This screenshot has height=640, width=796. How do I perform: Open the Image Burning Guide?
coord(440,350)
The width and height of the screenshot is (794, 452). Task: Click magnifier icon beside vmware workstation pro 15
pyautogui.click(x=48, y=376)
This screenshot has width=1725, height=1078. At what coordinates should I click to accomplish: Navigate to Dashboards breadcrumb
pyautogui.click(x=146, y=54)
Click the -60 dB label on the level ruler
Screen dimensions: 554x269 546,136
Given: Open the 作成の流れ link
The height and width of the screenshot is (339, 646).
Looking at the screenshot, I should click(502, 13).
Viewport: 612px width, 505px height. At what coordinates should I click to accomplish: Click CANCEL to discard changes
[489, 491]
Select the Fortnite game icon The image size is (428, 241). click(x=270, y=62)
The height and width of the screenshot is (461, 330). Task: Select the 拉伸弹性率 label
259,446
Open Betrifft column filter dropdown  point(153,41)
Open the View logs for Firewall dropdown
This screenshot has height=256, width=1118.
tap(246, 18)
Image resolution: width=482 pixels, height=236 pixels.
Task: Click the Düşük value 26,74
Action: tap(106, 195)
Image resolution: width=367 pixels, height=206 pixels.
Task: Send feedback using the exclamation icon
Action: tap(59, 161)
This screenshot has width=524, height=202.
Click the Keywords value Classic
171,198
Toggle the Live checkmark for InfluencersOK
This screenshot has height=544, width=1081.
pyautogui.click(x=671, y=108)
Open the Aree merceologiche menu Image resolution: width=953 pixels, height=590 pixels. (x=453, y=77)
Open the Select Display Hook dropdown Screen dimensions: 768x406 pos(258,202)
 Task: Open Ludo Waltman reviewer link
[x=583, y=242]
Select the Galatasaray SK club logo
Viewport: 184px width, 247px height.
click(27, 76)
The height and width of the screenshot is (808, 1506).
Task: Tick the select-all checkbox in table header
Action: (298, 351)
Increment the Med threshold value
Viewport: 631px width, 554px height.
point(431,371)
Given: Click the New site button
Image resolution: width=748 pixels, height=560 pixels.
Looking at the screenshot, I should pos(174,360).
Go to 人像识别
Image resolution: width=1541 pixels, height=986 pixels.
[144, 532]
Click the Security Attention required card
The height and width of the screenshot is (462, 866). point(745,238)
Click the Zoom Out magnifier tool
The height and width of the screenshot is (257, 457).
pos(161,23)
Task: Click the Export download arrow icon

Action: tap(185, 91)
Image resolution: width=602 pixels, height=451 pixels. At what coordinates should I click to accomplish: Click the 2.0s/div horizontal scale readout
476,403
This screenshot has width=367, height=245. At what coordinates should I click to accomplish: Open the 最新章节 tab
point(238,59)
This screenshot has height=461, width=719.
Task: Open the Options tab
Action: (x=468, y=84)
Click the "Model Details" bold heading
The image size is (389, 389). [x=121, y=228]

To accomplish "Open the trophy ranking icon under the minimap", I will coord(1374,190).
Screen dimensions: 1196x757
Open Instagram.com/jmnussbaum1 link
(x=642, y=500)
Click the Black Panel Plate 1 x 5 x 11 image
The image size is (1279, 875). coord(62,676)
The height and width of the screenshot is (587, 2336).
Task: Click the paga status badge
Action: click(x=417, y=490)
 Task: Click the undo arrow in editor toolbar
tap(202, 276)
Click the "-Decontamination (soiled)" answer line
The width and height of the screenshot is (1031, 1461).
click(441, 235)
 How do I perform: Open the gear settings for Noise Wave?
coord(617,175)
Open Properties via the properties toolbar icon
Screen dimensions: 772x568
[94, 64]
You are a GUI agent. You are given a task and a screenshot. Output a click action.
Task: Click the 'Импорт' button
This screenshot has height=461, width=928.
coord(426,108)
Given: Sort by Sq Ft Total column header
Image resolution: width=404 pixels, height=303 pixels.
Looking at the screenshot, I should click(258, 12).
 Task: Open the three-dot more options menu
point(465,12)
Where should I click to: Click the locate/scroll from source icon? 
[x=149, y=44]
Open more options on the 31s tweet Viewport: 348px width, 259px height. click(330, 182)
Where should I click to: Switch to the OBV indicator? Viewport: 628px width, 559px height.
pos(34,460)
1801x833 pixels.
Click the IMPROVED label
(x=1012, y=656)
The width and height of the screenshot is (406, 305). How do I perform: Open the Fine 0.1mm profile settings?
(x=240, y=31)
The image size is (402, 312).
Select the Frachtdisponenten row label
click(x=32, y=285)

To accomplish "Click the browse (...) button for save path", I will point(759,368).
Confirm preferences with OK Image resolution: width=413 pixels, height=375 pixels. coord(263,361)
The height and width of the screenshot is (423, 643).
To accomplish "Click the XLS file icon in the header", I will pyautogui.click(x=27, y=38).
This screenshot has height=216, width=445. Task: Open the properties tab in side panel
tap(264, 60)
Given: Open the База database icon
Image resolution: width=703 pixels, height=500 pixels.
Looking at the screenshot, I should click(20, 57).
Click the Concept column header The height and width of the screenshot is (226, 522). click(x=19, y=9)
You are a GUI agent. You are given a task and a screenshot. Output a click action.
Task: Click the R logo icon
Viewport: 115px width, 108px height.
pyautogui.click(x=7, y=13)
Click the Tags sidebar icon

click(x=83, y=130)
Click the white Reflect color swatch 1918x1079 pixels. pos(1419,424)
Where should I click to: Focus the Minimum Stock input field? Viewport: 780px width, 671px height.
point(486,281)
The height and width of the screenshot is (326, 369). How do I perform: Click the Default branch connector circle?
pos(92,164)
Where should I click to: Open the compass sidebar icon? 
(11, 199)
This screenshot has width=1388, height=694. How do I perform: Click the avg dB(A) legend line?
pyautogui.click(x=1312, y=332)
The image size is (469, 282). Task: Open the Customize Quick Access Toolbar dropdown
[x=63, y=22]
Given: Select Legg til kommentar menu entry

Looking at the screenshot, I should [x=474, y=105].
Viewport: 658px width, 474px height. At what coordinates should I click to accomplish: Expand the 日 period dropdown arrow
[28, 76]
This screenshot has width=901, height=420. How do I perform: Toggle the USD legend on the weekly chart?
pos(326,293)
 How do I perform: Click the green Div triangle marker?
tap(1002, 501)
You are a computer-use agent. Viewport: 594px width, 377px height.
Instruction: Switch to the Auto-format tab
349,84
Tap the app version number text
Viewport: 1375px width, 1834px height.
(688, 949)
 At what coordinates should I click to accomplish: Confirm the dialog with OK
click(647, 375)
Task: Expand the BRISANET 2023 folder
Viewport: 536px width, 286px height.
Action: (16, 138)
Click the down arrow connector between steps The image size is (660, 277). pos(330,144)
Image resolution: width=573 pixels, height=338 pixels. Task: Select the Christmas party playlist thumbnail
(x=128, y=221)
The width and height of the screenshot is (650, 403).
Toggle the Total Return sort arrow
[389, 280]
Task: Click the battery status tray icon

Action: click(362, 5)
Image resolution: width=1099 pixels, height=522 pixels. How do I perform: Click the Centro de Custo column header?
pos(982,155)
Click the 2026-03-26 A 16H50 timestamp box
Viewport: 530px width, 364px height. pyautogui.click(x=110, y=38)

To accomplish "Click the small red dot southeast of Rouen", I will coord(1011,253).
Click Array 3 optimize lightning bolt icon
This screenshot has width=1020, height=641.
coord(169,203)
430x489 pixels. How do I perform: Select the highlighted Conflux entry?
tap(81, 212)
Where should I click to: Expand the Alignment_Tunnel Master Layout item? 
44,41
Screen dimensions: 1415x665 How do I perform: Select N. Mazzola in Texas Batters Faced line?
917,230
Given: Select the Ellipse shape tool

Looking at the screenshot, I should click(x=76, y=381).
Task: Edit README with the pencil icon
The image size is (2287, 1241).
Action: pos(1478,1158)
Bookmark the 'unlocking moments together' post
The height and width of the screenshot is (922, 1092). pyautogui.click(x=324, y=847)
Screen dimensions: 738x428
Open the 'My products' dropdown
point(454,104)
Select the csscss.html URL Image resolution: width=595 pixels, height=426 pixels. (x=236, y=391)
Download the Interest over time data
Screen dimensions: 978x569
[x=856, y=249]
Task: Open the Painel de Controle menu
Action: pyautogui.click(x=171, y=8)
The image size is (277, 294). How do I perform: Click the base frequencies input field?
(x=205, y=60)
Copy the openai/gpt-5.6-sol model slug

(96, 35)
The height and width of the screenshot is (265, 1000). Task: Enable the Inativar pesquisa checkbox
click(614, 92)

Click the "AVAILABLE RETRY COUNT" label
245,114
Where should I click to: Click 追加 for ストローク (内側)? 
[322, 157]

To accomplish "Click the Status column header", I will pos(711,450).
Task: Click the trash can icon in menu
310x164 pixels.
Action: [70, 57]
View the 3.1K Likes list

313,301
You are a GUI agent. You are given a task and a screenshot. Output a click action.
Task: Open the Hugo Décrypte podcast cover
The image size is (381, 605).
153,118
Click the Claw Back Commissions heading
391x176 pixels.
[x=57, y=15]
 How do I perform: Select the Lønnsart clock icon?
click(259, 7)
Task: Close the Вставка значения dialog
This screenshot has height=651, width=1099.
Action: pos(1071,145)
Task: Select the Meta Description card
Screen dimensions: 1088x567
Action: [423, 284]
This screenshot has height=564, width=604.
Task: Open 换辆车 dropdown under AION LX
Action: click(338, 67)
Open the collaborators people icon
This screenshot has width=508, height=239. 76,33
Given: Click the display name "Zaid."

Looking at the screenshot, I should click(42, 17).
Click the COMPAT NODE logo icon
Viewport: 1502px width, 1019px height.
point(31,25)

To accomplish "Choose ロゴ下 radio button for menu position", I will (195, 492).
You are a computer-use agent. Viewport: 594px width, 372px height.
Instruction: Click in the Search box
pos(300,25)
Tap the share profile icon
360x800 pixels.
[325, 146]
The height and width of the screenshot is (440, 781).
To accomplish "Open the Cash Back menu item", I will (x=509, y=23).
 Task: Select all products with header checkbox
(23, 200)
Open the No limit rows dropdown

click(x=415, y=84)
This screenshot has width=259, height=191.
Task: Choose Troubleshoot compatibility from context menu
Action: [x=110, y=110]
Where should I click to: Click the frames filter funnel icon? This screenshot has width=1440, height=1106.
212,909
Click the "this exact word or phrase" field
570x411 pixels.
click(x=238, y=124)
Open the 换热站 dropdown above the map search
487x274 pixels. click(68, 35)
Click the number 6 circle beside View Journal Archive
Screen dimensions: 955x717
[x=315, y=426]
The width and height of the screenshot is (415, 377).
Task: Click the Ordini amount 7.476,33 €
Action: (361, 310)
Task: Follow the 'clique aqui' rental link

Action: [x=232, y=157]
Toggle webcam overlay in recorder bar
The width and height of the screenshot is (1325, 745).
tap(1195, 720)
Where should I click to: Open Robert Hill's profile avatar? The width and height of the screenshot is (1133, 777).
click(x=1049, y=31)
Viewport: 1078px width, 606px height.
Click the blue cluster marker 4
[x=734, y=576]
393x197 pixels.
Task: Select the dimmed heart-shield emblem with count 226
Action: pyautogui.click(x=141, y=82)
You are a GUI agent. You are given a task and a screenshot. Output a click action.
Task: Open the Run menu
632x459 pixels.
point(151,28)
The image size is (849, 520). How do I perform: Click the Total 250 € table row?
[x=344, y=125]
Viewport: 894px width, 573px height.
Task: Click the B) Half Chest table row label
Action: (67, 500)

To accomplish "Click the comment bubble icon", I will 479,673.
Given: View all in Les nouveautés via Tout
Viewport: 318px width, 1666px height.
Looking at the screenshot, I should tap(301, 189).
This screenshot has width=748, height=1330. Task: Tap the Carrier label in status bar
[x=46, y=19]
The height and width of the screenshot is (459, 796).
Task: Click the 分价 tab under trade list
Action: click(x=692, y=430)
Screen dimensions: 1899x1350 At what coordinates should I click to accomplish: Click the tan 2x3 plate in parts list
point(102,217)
____________
# SHORT TASK
Can you reproduce, unchanged and with nothing else, the data from the line with "This screenshot has width=901, height=420." up to and including the line with "Click the down"?

# THE RESULT
This screenshot has width=901, height=420. How do I perform: Toggle the USD legend on the weekly chart?
pos(326,293)
 How do I perform: Click the green Div triangle marker?
tap(1002, 501)
You are a computer-use agent. Viewport: 594px width, 377px height.
Instruction: Switch to the Auto-format tab
349,84
Tap the app version number text
Viewport: 1375px width, 1834px height.
(688, 949)
 At what coordinates should I click to accomplish: Confirm the dialog with OK
click(647, 375)
Task: Expand the BRISANET 2023 folder
Viewport: 536px width, 286px height.
Action: (16, 138)
Click the down arrow connector between steps The image size is (660, 277). pos(330,144)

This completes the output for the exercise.